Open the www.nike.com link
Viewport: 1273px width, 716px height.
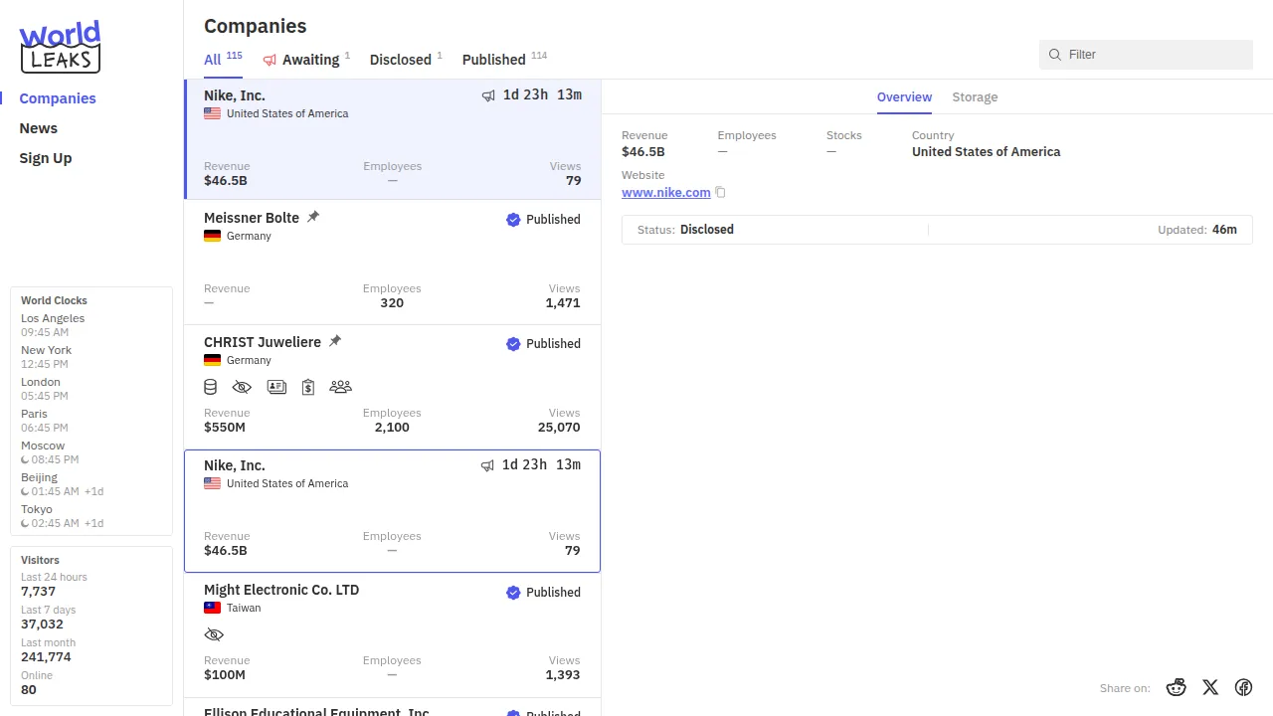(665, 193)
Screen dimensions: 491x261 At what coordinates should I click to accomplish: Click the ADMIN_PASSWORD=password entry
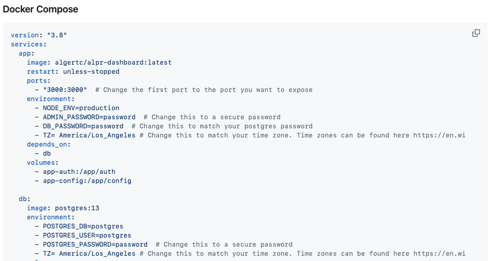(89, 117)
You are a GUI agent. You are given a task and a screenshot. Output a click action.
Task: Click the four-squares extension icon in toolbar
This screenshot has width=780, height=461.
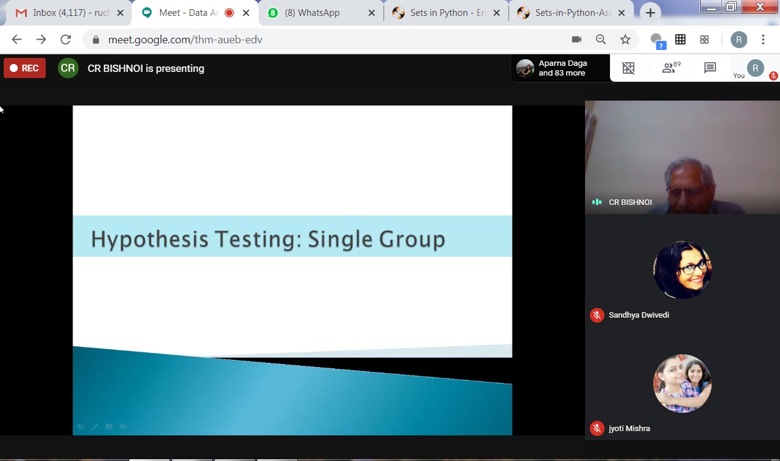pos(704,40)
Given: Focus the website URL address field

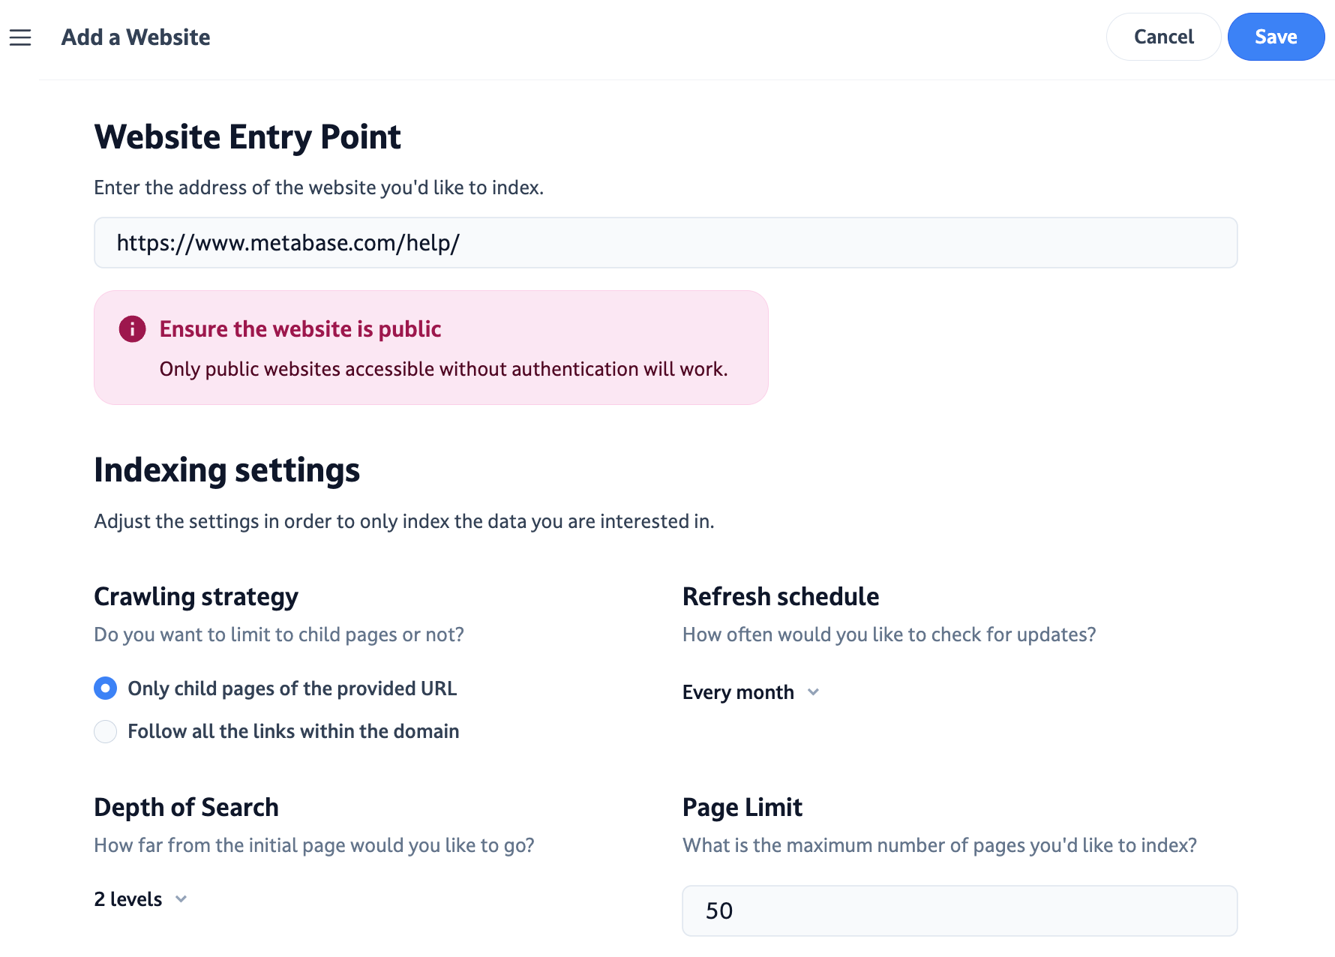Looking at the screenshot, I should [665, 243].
==
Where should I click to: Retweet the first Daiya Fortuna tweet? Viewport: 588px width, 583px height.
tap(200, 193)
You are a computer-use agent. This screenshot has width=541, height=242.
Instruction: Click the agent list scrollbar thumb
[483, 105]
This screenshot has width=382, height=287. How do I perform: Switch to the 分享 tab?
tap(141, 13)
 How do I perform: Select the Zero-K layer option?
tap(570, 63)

Exercise aim:
Leaving each picture behind, please give again exactly the lines above from the one with "Viewport: 1273px width, 716px height." through the one with "Task: Click the", both included, and no others.

Result for this task:
Viewport: 1273px width, 716px height.
(665, 193)
Screen dimensions: 491x261 At what coordinates should I click to accomplish: Click the ADMIN_PASSWORD=password entry
(89, 117)
You are a GUI agent. You are given a task and a screenshot. Output a click action.
Task: Click the four-squares extension icon in toolbar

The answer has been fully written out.